-- START PASSAGE SHOWN --
Jali functions across several specific architectural roles in Mughal and pre-Mughal Indian architecture:

**Tomb chamber screening.** The central cenotaph or sarcophagus chamber of major Mughal tombs is screened by jali — light enters through the openings, but the cenotaph is partly visually withdrawn from the visitor. The Tomb of Salim Chishti at Fatehpur Sikri (1580–1581 with marble jali veranda c. 1605–1607) is the high example, with thirty-six jali screens of single-block marble surrounding the central chamber. Humayun's Tomb in Delhi (1565–1572) carries large-scale stone jali in the side bays. The Taj Mahal at Agra (1632–1653) screens the cenotaphs of Mumtaz Mahal and Shah Jahan with a low marble octagonal jali screen carved with floral *pietra dura* inlay — Ebba Koch's *The Complete Taj Mahal* (2006) discusses this screen in detail.

**Mosque jali.** The Sidi Saiyyed Mosque at Ahmedabad (1572–1573) is the great jali-mosque, with ten jali windows including the famous "Tree of Life" twin jali on the western wall (carved across two adjacent single-stone panels by the workshop of Sidi Saiyyed, a Habshi nobleman of the late Gujarat Sultanate). The Jama Masjid at Fatehpur Sikri (completed 1571) carries jali in its perimeter walls. Many Sultanate-period mosques in Delhi, Bidar, and the Deccan use jali for clerestory light.

**Zenana and purdah screening.** The women's quarters (*zenana*) of Mughal palaces (the Red Fort at Delhi, the Agra Fort, the Lahore Fort) and Rajput palaces (the Amber Fort, the City Palace at Jaipur) are screened by jali. The Hawa Mahal at Jaipur (1799, Maharaja Sawai Pratap Singh) is the most extreme example — a five-story palace facade with 953 small jali windows purpose-built so that the royal women could watch street processions without being seen.

**Jharokha-i-darshan.** The Mughal court ritual of *jharokha-i-darshan* (the emperor showing himself at a window to the assembled court each morning) involved a balcony at the imperial fort wall. The emperor was visible through the balcony opening; behind him, jali screens shielded the *zenana* women who were attending the morning ritual unseen. The Agra Fort and the Lahore Fort preserve these balconies.

**Tomb verandas.** Veranda jali at saints' tombs (the Tomb of Salim Chishti; Itimad-ud-Daulah's Tomb at Agra, 1622–1628; the Tomb of Akbar at Sikandra, 1605–1613) screens the perimeter walk around the central chamber, creating an intermediate light zone between the bright courtyard and the dim cenotaph interior.

**Garden-pavilion screens.** The garden pavilions of Mughal *charbagh* (four-part garden) layouts often carry jali — the Shalimar Bagh at Lahore (1641–1642) and the gardens at Kashmir preserve examples.

The pre-Mughal Sultanate examples (Qutb complex jali, Delhi, twelfth–fourteenth century; Adil Shahi Bidar and Bijapur jali, fifteenth–seventeenth century in the Deccan) are stylistically distinct from the Mughal classical phase but use the same architectural logic. The pre-Islamic Hindu temple antecedents are at the level of technique and the *gavākṣa* type of pierced screen — the iconographic content differs.
-- END PASSAGE SHOWN --
- REQUIREMENT 1 -
Identify every line in the records that contains the string "will" and copy each of those lines. Matching is case-sensitive.
-- START MATERIAL SHOWN --
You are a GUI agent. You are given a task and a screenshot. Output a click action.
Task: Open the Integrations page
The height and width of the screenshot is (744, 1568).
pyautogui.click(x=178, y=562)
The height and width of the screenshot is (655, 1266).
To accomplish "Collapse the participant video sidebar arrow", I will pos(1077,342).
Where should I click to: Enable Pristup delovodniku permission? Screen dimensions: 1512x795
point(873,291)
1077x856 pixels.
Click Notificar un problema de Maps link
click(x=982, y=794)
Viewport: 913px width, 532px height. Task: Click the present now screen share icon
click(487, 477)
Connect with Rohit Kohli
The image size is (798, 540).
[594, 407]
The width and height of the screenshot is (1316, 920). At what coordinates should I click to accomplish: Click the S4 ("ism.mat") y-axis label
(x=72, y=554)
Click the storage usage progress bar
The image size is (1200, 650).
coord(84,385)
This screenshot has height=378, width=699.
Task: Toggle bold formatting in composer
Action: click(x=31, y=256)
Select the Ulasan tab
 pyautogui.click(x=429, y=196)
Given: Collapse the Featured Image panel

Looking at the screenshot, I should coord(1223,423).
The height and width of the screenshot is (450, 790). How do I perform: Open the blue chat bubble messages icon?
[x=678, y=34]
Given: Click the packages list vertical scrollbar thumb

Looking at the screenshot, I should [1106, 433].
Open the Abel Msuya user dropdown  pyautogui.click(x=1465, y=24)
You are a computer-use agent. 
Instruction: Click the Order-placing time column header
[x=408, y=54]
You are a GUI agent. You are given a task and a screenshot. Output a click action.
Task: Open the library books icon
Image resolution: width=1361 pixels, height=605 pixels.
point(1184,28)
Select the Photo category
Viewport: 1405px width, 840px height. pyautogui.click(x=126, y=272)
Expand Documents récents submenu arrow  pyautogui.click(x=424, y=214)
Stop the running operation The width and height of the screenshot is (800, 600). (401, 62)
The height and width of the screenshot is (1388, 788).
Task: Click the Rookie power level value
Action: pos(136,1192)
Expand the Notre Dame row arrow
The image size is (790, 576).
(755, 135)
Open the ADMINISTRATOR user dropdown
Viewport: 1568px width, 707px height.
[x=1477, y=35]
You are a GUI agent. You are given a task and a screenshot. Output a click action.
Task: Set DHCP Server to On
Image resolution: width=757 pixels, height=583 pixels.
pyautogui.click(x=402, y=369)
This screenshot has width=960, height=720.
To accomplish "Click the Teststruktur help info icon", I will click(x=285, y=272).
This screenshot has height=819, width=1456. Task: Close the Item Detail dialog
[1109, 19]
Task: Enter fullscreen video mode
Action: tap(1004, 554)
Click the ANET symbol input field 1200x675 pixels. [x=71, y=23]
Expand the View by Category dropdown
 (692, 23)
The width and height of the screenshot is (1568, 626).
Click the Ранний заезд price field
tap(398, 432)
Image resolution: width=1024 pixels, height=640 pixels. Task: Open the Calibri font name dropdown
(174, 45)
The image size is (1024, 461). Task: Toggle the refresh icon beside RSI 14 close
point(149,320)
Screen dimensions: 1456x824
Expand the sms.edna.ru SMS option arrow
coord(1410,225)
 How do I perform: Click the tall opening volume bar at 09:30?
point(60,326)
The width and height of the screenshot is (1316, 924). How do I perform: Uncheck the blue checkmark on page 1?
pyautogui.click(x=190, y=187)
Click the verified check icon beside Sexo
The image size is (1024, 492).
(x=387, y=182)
-- END MATERIAL SHOWN --
- REQUIREMENT 2 -
Continue the passage on jali screens in Mughal and pre-Mughal architecture from the point where it stops.

- EXERCISE RESPONSE 1 -
To accomplish "Collapse the participant video sidebar arrow", I will pos(1077,342).
To accomplish "Click the Teststruktur help info icon", I will click(x=285, y=272).

- EXERCISE RESPONSE 2 -
Construction Method

Mughal jali is built in five steps: the stone is selected and cut to slab; the pattern is designed and transferred to the slab; the openings are drilled and chiseled; the surface is dressed; the slab is mortared into place in the wall opening.

Step one — stone selection and slab cutting. The most prized material is **Makrana marble**, quarried in Rajasthan and used for the white-marble jali of the Taj Mahal, the Salim Chishti tomb veranda, the Itimad-ud-Daulah screens, and many other major Mughal commissions. Red sandstone from Bharatpur, Karauli, and Fatehpur Sikri is used for earlier and less prestigious jali (Humayun's Tomb side bays, the Qutb complex jali, the Jama Masjid at Fatehpur Sikri). Gujarati sandstone is used for regional Gujarat work (Sidi Saiyyed). The slab is cut to the wall opening's dimensions plus a margin for mounting. A major jali slab can be three meters tall and two wide, cut from a single block; the Sidi Saiyyed Tree-of-Life jali is famously a twin single-stone composition across two adjacent panels.

Step two — pattern design and transfer. The master architect or the workshop chief draws the pattern at full scale on paper, parchment, or directly on the slab in chalk and charcoal. Geometric patterns are constructed by compass-and-rule in the Islamic-geometric tradition; arabesque patterns are drawn freehand or from workshop reference drawings. The Mughal court workshops (the *karkhānahs*) under Akbar, Jahangir, and Shah Jahan maintained drawing collections; some survive in Indian and international museum collections.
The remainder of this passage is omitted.